I’ve been thinking about this post for some time. A few months ago I decided to research all death certificates related to my immediate family. Now this might not sound like a pleasant task, but from a genealogy perspective a death certificate can yield a wealth of information. Unfortunately, not all states have their records readily available through online data bases. However, the state of Pennsylvania has recently published their death certificates online for the years 1906 through 1963. Since most of my family settled, lived and died in Pennsylvania, it was easy to track down this information at Ancestry.com.
What can a Certificate of Death tell us? If the information is properly and correctly notated, you’ll find the following: name of parents, name of spouse, age and date of birth, birthplace, occupation, social security number, address, cause of death, and a number of other interesting facts about this person. The info provided can be extremely beneficial, filling in unknown gaps in your ancestor’s genealogical record.
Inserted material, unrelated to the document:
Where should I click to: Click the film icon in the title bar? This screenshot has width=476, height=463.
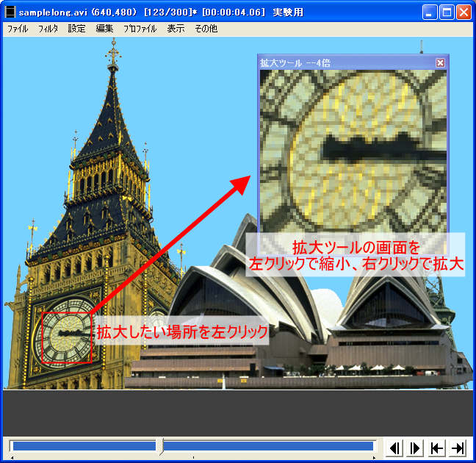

My reason for researching family death certificates was a bit more personal.
I wanted to check the Medical Certificate section of the death records along with the cause of death. Although I am reasonably still young and in good health, there have been a few health-related issues present on my most recent annual check-ups (high cholesterol and high glucose levels). I wanted to see if heredity was playing a role in elevating my health stats.
It didn’t take long to track down the Certificates of Death for both of my fraternal grandparents (Leon Genetti and Angeline Marchetti) and three great-grandparents (Oliva Zambotti Genetti, Giovanni Battista Marchetti and Catterina Lucia Fellin Marchetti). As I suspected, heart-related issues and diabetes were listed as contributing factors of death on four out of five of their certificates. Our genetic make-up is a veritable vegetable soup of inherited DNA snippets! And my DNA was most likely hard-wired with an increased probability towards heart disease and Type II diabetes.
Although I wasn’t particularly happy to read this news, it confirmed that my genetic make-up needed to be taken into account when making personal health decisions such as altering my diet, exercise, etc.
Curious about health issues and the reason of death for your ancestors? Gaining this knowledge could be a great asset to your own health and well-being. If you’re a member of Ancestry.com, take advantage of their huge card catalog of searchable data bases. So far they include Death indexes for Pennsylvania, Texas, California, North Carolina, Kentucky, Ohio and Tennessee, with more records being added daily. If you don’t have access to Ancestry.com, drop me an email with the name of the ancestor you are looking for, along with their date of death and place of death. If their Certificate of Death is available online, I’ll find it for you.
If the record is not posted online, an alternative method is to contact the county or state vital records office in the place where the death of your ancestor took place. They will provide you with a hard copy of their death certificate.